Collective action in India

Collective action schemes may have existed for a while in India but publicity about recent cases is raising awareness of how people can group together to seek justice, says Parvathi Singh of Tata AIG General Insurance Company. Singh, National Head Claims at Tata AIG, told the 6th International Liability Regimes Conference 2009 that there was significant potential for growth in the Indian liability market.

Under the title of “The Shifting Role of the State relative to the Private Economy: Liability Insurance at the Fulcrum”, some 45 international insurance representatives gathered at the Swiss Re Centre for Global Dialogue on 26-27 October to discuss how the liability landscape is changing, what is driving the changes, and how the industry might react to them.

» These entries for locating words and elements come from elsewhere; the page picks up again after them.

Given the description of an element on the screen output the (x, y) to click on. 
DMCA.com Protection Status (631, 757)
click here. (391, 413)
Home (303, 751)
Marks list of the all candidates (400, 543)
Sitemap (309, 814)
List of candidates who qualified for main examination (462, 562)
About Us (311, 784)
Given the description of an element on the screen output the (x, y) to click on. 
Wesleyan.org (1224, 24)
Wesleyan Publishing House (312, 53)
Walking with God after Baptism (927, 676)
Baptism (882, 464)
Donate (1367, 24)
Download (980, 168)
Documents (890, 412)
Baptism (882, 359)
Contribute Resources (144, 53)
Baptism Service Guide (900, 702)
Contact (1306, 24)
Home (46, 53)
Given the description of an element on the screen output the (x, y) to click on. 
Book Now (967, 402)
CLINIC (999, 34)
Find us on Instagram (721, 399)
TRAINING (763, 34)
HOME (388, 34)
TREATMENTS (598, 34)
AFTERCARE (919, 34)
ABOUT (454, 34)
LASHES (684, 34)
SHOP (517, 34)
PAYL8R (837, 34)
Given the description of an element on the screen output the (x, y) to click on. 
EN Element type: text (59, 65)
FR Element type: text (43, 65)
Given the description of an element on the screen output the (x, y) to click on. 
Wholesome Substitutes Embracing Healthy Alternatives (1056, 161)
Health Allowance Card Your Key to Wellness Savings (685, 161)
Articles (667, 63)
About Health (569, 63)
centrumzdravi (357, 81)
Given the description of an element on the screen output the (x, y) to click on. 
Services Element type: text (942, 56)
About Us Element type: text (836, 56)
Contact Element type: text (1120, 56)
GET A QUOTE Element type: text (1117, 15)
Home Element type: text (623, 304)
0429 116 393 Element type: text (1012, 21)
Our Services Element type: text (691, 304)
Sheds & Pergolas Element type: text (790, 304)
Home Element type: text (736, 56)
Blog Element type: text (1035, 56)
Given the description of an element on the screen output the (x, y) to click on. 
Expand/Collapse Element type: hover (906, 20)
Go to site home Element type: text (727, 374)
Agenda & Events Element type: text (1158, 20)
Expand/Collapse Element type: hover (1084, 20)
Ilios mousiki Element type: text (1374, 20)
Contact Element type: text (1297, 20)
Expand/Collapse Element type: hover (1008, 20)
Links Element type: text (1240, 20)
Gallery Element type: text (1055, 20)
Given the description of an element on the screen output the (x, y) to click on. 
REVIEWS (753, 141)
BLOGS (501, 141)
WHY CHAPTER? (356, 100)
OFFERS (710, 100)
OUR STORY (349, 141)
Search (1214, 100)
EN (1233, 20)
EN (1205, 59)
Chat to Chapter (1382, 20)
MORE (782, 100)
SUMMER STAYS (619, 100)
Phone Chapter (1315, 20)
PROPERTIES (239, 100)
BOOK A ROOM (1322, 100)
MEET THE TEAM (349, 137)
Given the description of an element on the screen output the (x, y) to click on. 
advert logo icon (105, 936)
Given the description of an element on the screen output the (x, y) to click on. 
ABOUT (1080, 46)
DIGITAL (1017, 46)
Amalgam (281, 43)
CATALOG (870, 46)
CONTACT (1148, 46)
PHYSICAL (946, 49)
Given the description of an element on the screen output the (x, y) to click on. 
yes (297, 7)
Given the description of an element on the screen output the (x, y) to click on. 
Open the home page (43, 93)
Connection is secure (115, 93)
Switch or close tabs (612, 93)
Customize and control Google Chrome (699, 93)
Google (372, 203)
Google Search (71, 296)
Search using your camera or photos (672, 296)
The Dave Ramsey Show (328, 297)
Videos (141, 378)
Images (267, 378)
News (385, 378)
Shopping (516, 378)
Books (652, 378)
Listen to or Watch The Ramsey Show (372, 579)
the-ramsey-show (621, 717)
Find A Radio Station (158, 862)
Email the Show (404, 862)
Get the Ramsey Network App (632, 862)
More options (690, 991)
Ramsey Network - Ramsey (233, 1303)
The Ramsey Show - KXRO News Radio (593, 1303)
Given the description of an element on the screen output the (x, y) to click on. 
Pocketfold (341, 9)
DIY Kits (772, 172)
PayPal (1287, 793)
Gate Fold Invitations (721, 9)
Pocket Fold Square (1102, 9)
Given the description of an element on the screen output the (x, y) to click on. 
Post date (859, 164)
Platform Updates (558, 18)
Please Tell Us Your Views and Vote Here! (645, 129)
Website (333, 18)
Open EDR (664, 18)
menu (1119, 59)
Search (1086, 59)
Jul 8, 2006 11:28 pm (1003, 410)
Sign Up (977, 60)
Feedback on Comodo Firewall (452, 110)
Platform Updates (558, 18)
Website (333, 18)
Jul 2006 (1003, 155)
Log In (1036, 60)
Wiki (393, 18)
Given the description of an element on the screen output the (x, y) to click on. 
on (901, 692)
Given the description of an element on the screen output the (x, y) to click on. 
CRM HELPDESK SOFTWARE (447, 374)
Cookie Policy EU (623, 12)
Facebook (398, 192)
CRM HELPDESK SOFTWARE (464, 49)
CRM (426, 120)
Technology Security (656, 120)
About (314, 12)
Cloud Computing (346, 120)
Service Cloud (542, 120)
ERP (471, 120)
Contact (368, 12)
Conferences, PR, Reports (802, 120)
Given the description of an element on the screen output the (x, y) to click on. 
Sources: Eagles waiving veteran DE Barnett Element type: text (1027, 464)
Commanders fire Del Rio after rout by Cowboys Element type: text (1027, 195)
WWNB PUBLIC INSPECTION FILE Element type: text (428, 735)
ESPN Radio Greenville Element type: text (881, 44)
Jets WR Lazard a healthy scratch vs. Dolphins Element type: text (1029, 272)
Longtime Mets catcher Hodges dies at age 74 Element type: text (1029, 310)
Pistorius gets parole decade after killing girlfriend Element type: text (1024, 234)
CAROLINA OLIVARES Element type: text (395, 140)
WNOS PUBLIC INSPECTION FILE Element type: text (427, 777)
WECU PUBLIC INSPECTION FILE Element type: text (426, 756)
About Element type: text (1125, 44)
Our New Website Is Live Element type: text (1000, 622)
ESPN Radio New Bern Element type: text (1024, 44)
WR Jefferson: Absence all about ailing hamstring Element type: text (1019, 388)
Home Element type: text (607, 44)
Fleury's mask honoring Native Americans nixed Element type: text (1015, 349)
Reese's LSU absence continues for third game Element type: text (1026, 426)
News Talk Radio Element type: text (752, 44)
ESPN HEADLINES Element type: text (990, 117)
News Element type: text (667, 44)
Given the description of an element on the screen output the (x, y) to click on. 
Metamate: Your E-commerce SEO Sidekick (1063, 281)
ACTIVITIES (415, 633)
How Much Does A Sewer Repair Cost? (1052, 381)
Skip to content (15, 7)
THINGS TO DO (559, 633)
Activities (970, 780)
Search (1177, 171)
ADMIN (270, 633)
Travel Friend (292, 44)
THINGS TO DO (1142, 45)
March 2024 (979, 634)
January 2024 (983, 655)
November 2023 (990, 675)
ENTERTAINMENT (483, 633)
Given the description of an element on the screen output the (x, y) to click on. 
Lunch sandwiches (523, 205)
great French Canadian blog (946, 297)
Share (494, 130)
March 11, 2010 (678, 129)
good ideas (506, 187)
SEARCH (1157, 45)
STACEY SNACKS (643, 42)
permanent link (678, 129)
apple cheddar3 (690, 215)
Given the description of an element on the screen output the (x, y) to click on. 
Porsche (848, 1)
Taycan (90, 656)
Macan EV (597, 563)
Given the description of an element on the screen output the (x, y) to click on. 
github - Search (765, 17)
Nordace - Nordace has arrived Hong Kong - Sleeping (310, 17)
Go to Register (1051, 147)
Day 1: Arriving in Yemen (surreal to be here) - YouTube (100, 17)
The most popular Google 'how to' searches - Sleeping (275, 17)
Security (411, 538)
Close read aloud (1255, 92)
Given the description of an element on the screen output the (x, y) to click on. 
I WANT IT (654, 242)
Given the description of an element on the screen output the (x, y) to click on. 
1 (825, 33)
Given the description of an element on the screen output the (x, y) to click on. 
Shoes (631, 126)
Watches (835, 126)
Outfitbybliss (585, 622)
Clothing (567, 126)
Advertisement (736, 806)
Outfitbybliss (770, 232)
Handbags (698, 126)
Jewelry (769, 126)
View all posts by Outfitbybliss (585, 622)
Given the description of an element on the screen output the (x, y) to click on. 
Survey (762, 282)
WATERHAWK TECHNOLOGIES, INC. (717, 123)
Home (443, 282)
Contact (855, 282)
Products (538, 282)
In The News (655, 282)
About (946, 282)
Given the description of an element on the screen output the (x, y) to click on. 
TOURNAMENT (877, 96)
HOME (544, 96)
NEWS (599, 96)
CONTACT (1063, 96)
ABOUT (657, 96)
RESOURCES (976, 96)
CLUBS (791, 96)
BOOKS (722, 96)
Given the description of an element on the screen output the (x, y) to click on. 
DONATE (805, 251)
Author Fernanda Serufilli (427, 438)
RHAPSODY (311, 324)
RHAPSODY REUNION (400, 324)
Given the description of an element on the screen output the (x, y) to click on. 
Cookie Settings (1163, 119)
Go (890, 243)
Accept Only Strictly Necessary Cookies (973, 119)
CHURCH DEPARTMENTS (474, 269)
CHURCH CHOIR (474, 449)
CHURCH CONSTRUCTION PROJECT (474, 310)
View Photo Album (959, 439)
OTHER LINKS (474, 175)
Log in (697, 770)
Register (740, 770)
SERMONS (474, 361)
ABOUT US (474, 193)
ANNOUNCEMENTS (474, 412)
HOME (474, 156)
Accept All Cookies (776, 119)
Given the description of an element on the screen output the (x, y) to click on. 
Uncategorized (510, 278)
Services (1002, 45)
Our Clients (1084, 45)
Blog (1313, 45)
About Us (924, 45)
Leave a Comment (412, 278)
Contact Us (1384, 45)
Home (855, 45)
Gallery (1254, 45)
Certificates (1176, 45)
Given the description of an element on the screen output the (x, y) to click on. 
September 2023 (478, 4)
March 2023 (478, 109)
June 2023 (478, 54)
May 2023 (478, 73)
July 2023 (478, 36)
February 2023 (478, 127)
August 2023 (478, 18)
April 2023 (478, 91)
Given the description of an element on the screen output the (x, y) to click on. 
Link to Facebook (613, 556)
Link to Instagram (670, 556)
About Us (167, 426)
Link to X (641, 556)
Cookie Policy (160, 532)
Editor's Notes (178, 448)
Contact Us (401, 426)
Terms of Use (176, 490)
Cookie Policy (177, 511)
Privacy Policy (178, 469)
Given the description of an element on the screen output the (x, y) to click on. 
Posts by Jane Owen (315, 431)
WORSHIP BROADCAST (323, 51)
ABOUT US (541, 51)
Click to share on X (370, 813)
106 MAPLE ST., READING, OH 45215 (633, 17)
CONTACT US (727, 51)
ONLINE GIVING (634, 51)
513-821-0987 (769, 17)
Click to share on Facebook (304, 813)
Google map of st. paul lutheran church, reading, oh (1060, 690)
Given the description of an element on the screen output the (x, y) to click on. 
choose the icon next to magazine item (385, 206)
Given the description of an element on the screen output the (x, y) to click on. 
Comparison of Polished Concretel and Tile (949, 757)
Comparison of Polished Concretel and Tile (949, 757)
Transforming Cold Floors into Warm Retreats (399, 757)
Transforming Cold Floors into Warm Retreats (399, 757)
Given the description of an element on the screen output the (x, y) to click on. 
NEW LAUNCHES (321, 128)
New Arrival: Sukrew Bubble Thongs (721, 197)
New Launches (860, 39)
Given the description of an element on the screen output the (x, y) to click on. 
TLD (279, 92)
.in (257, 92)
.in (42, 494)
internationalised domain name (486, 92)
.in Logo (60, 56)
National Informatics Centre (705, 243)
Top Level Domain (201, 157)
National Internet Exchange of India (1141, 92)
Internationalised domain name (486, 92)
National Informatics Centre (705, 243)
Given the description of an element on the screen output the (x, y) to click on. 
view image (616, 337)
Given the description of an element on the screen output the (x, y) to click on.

Singh gave an overview of the claims situation in India, illustrating both the case backlog in Indian courts as the fast-growing economy pushes ahead and the still-embryonic development of India’s liability landscape. Gross premiums for liability insurance were just USD 152 million in 2008, she said, noting that despite the low level, they were nevertheless twice as much as in 2004.

“Penetration and density of liability in India is abysmal,” Singh said. “The potential here is huge.”

Parvathi saw the increasing presence of multinational firms in India, and of Indian multinationals abroad, as a powerful driver for risk consciousness in India, as well as for heightened liability risk exposure from international business and trade: product liability and recall claims are on the rise, for example.

“Globalisation is one of the trends that is having a clear impact. India is no longer an island. Anything that happens in the EU or in the US has a direct impact on India,” she said. The liberalisation of the insurance industry in 2000 has also been a major factor driving the liability business in India, she added. “The third factor is growing activism: issues such as climate change and environmental action are increasingly on the agenda and the media is helping this.”

Recent high profile cases of corporate fraud, including the admission of accounting fraud by the chairman of Indian IT firm Satyam in January 2009, have increased awareness of liability insurance products as well the mechanisms of collective action that are available and planned.

“After Satyam happened we saw an increase in the reporting of claims by 60-70 percent. It is not that larger companies were not buying D&O policies beforehand, but rather that people did not know how and when to use it,” Singh said. “We are now also seeing an increase in demand from the middle and small segment companies.”

“One of the things that Satyam did for us is that people talk about collective action more,” Singh said, noting that the new 2009 companies act is designed to introduce collective action for better stakeholder protection. In combination with a fast-track court procedure, this new bill marks a recent milestone in the development of India’s liability landscape.